On the same day that police found the items, they also discovered a damaged aluminium boat near the river near Gillam, Manitoba.
Police divers spent Sunday searching the frigid waters of the Nelson River for the fugitives' bodies.
However, the underwater recovery team did not find additional items, police said.
Survival experts predicted the teenagers would struggle to stay alive if they attempted to hide in the swampy, bug-infested wilderness around Gillam without shelter and equipment.

Assistant Commissioner Jane MacLatchy said she is 'confident' the bodies belong to the suspects. An autopsy will be performed to confirm their identities and cause of death

Police narrowed their search to the town of Sundance, which closed in 1992, and once served as the hideout for a suspected murderer for three years

The search for McLeod and Schmegelsky spanned weeks and thousands of miles
They also faced the threat of polar bears, black bears, grizzlies and wolves in the area.
At the beginning of this week, police focused their search on Sundance in Manitoba, blocking all roads in or out.
Sundance was built in 1975 to house the workers of the Limestone Dam project and their families, and consisted of mostly portable buildings, trailers, with a few small stores and a primary school.
The community was closed in September 1992, and satellite imagery shows empty lots surrounded by roads.
Sundance is considered part of the town of Gillam, where the teens were last seen, and is roughly 1,800 miles from where the bodies of Deese and Fowler were found.
The heartbreaking saga began on July 15 in the western province of British Columbia when the bodies of Mr Fowler, 23, from Sydney, and Ms Deese, 24, from North Carolina were found in a ditch beside their broken down blue 1986 Chevrolet van.
The lovestruck couple was on a Canadian road trip.
Four days later Leonard Dyck, a 64-year-old botanist, was found dead on another BC highway, his Toyota RAV4 was missing and 2km away a Dodge pickup truck was set on fire.
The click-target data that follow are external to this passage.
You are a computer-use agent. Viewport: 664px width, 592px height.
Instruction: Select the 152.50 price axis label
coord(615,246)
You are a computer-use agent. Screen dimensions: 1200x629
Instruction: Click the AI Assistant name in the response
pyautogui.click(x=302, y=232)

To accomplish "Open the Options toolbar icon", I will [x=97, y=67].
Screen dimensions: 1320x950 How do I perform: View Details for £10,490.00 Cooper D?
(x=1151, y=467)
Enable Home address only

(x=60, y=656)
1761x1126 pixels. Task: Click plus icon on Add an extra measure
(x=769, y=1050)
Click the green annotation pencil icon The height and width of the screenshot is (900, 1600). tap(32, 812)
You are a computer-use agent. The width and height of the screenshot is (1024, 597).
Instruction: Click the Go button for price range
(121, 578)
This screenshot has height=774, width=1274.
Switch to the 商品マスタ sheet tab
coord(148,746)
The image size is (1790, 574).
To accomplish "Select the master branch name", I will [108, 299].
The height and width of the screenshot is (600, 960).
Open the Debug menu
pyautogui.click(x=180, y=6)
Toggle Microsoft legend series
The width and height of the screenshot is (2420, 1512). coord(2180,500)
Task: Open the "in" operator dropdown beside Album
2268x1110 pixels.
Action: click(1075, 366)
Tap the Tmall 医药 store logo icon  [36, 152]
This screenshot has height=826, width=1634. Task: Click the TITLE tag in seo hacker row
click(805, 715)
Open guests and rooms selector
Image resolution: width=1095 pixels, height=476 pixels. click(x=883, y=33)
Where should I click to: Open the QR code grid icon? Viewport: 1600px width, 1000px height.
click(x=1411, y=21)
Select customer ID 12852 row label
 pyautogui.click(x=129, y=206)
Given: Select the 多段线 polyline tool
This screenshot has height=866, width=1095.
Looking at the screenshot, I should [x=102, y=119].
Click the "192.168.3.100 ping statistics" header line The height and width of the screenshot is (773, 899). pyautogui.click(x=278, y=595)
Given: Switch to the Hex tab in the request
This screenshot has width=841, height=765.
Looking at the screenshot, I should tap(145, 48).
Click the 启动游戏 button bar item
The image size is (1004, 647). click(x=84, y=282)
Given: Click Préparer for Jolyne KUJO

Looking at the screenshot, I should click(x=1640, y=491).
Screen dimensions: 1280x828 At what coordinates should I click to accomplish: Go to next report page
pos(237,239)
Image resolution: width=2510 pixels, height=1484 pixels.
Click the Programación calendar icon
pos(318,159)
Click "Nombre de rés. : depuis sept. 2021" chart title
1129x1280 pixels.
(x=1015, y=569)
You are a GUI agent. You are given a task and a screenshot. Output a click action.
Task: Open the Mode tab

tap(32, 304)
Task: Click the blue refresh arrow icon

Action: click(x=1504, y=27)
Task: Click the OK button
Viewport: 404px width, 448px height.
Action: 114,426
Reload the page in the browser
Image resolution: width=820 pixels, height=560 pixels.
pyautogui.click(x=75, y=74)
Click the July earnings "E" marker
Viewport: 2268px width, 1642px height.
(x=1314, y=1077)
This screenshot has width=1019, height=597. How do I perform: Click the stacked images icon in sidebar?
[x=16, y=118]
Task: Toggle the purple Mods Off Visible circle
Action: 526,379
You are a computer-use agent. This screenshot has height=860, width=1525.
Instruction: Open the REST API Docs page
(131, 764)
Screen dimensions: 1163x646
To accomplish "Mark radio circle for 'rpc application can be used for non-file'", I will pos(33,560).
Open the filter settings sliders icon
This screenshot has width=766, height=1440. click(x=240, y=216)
Survival experts predicted the teenagers would struggle to stay alive if they attempted to hide in the swampy, bug-infested wilderness around Gillam without shelter and equipment
The Dodge was identified as McLeod's but he, along with best mate Schmegelsky, had vanished and the RCMP initially treated them as missing.
The teenagers drove the stolen RAV4 3,000km east along Canada's north to Gillam and on July 22 dumped it in bushland and set it on fire.
On July 24 the RCMP named the two teenagers as suspects in the three murders.
A huge deployment of police manpower descended on Gillam and more than 11,000 square kilometres of wilderness was searched by officers on the ground and drones, helicopters and Royal Canadian Air Force planes.
It appeared the duo had fled a further 2,000km east in the province of Ontario after members of the public, after widespread media and social media coverage, provided more than 30 false sightings and tips within an eight-hour period.
Searchers continued around the swampy, bug-infested Gillam wilderness despite no confirmed sightings of the pair since a July 22 petrol stop outside of Gillam.
'Our officers knew that we just needed to find that one piece of evidence that could move this search forward,' RCMP Manitoba assistant commissioner Jane MacLatchy said.
The breakthrough came on Friday with the discovery of 'items' on the shoreline of the Nelson River, about 8km from where the duo dumped the RAV4.
The RCMP would not say what the items were, other than they were 'directly linked to the suspects'.
The RCMP sent in dive teams on the weekend to scan the river and searchers went into the thick scrub around the area.
Police had not announced a single confirmed sighting of the duo up until Wednesday's press conference.